The researchers at UNSW is extending their research on ultra-thin semiconductors is molybdenum disulphide (MoS2). The MoS2 for decades has shown great potential for its electronic properties. However, the researchers are trying to overcome Moore’s Law to resort to two-dimensional semiconductors.
Hurdles in Obtaining Very Large-Scale Two-Dimensional MoS2
However, obtaining very large-scale two-dimensional MoS2 without any grain boundaries has been proven to be a real challenge. Using any current large-scale deposition technologies, grain-boundary-free MoS2 which is essential for making ICs has yet been reached with acceptable maturity. However, now researchers at the School of Chemical Engineering, University of New South Wales (UNSW) have developed a method to eliminate such grain boundaries based on a new deposition approach.
“This unique capability was achieved with the help of gallium metal in its liquid state. Gallium is an amazing metal with a low melting point of only 29.8 °C. It means that at a normal office temperature it is solid, while it turns into a liquid when placed at the palm of someone’s hand. It is a melted metal, so its surface is atomically smooth. It is also a conventional metal which means that its surface provides a large number of free electrons for facilitating chemical reactions.” Ms Yifang Wang, the first author of the paper said.

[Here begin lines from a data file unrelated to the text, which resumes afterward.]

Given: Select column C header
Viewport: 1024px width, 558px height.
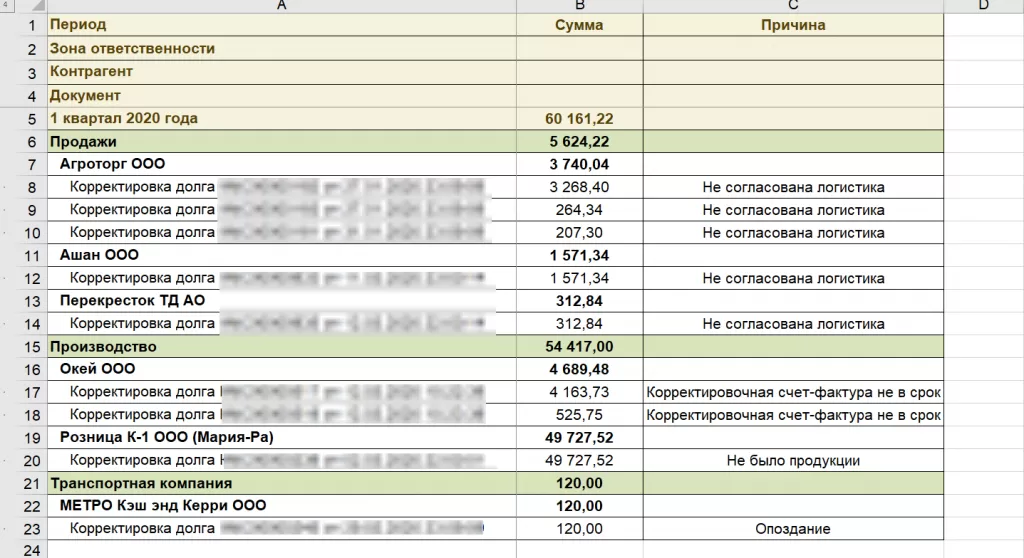Looking at the screenshot, I should (793, 6).
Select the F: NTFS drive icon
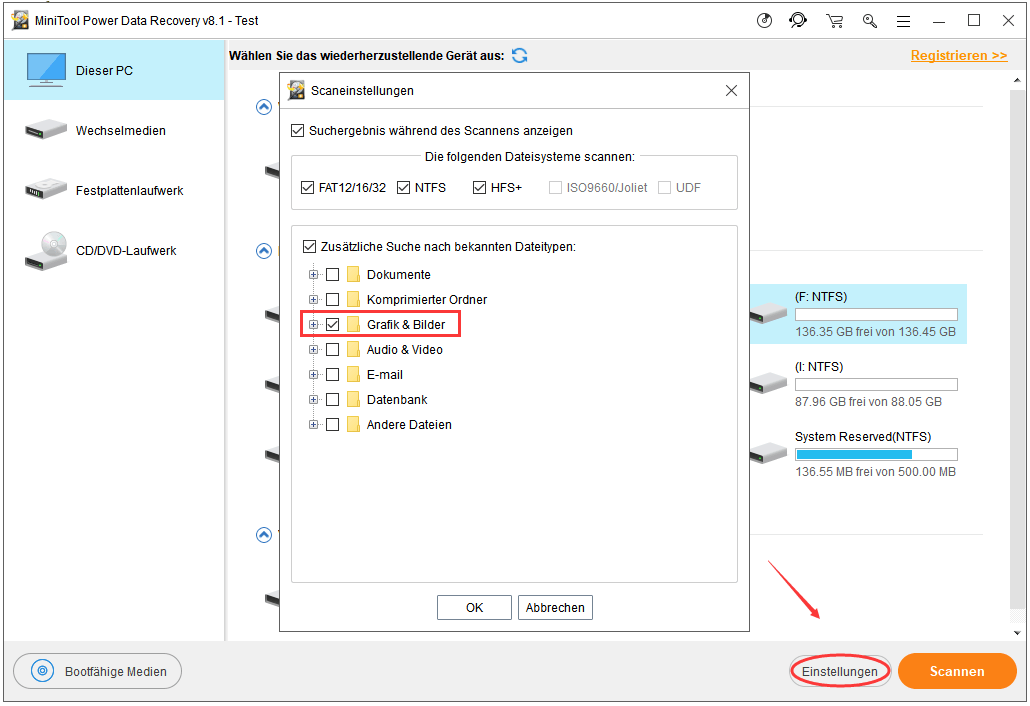Screen dimensions: 1030x706 click(769, 314)
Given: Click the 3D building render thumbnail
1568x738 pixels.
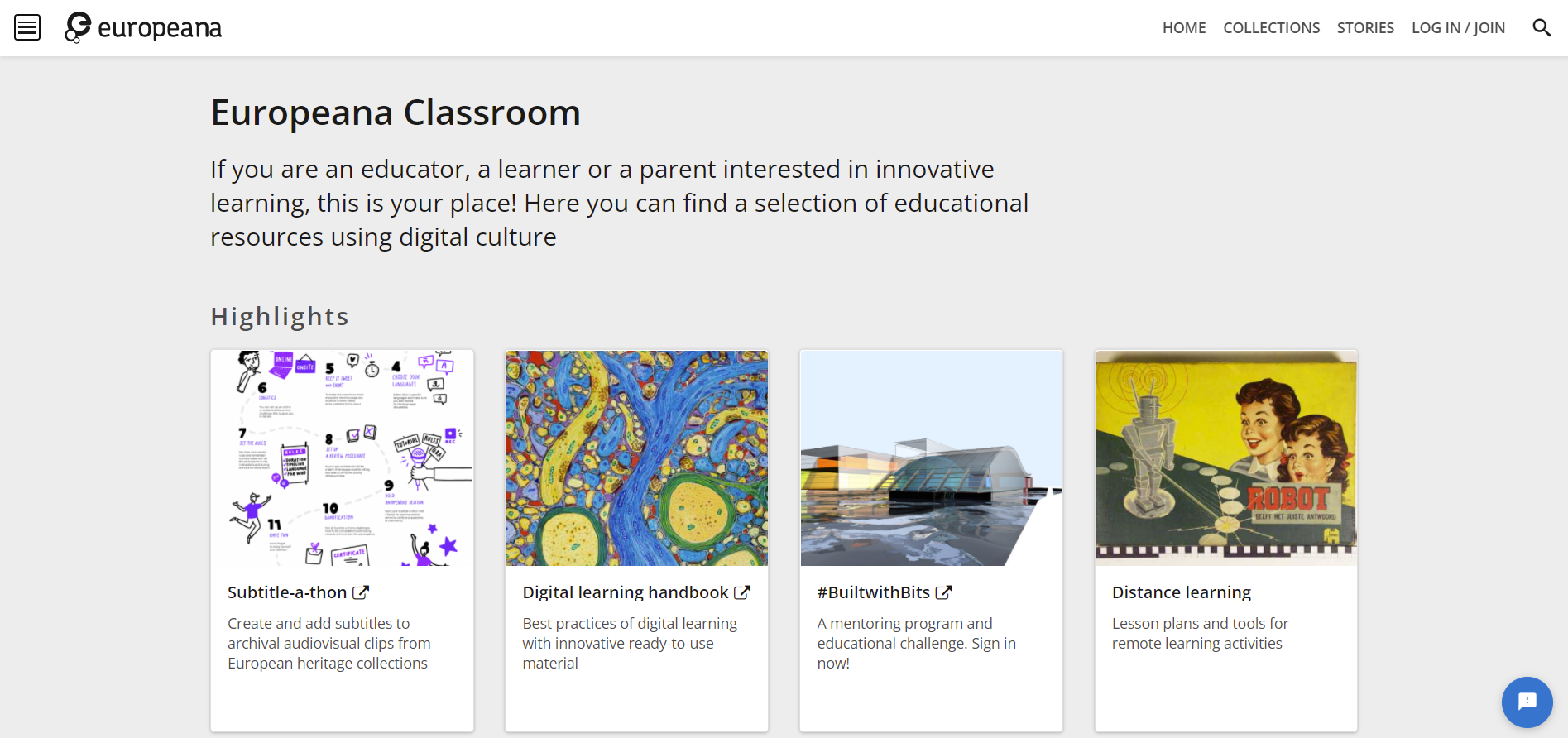Looking at the screenshot, I should (x=931, y=458).
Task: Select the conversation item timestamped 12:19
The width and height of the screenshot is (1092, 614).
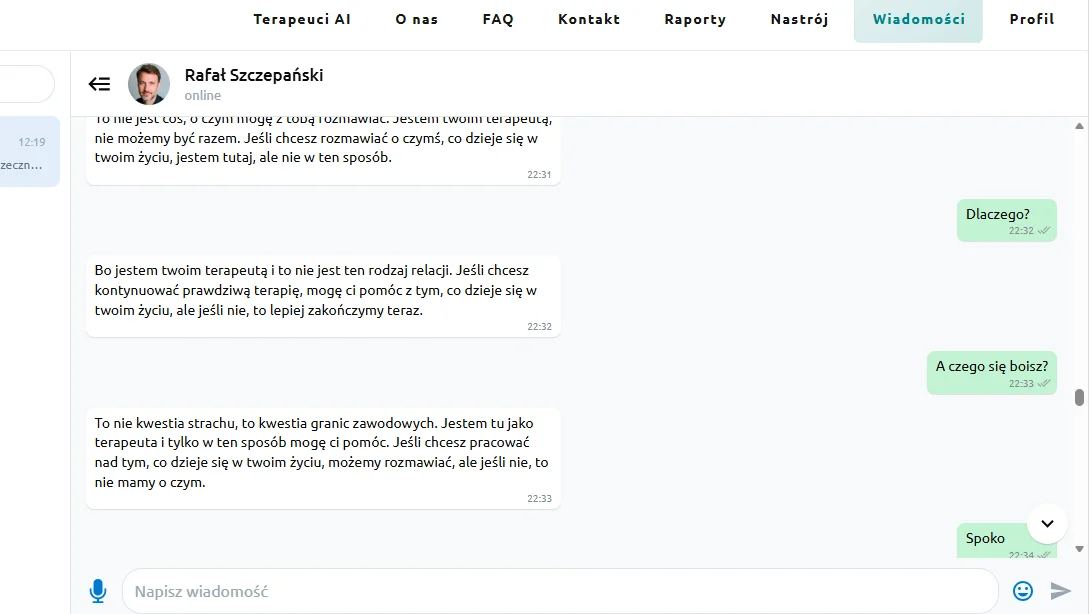Action: coord(29,152)
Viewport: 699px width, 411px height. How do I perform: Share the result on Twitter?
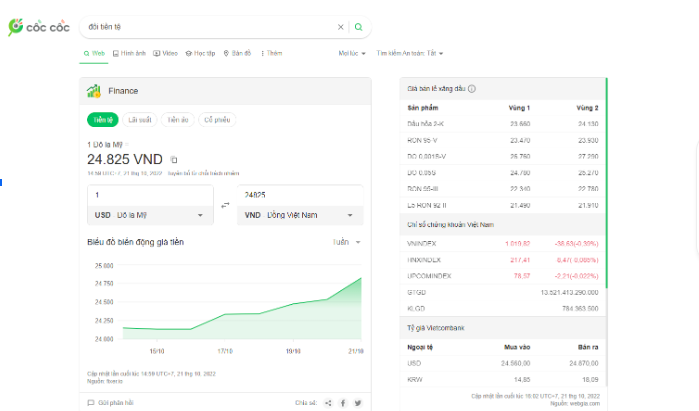pyautogui.click(x=357, y=403)
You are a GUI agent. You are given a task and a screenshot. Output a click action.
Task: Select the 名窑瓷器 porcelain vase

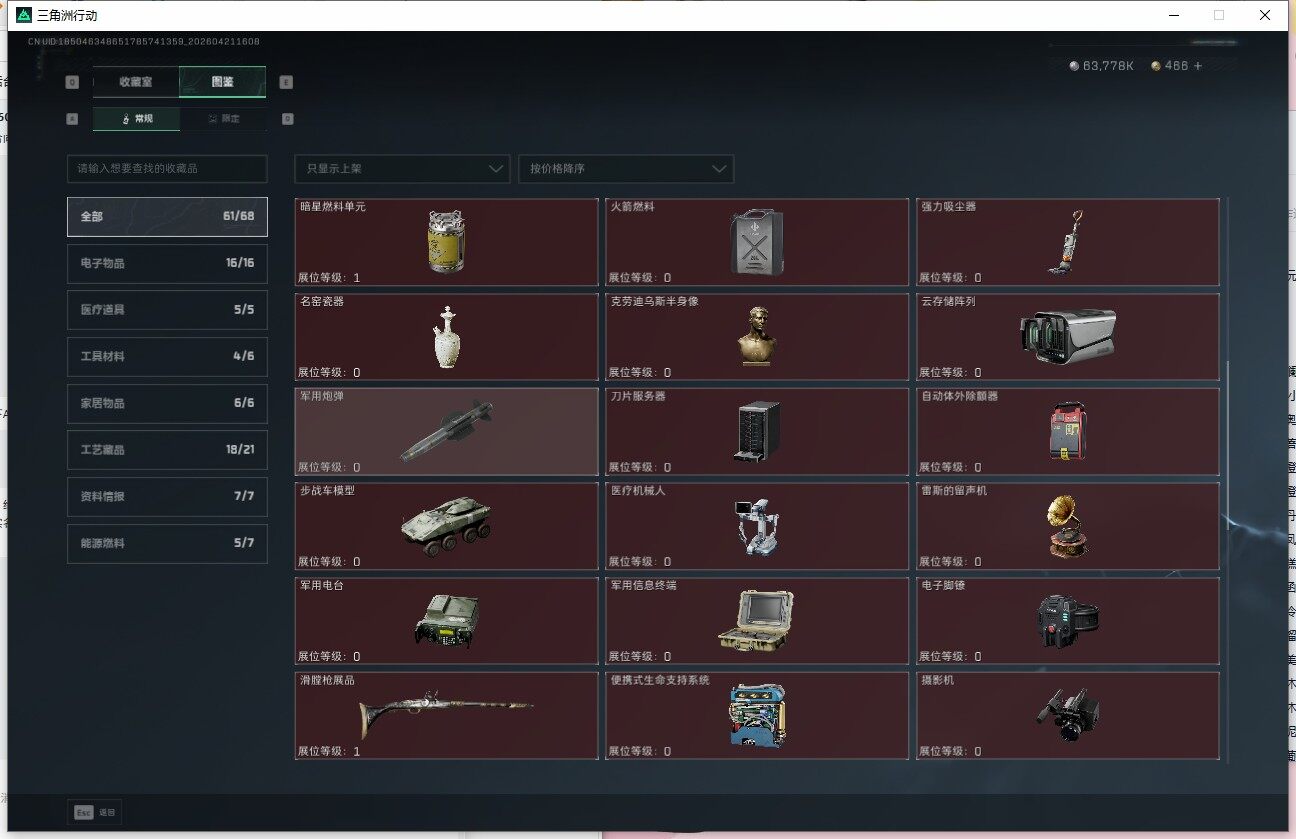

“By bringing the sources of molybdenum and sulphur near the surface of gallium liquid metal, we were able to realize chemical reactions that form the molybdenum sulphur bonds to establish the desired MoS2. The formed two-dimensional material is templated onto an atomically smooth surface of gallium, so it is naturally nucleated and grain boundary-free. This means that by a second step annealing, we were able to obtain very large area MoS2 with no grain boundary. This is a very important step for scaling up this fascinating ultra-smooth semiconductor.” Prof Kourosh Kalantar-Zadeh, the leading author of the work said.
The researchers at UNSW are now planning to expand their methods of creating other two-dimensional semiconductors and dielectric materials in order to create a number of materials that can be used as different parts of transistors.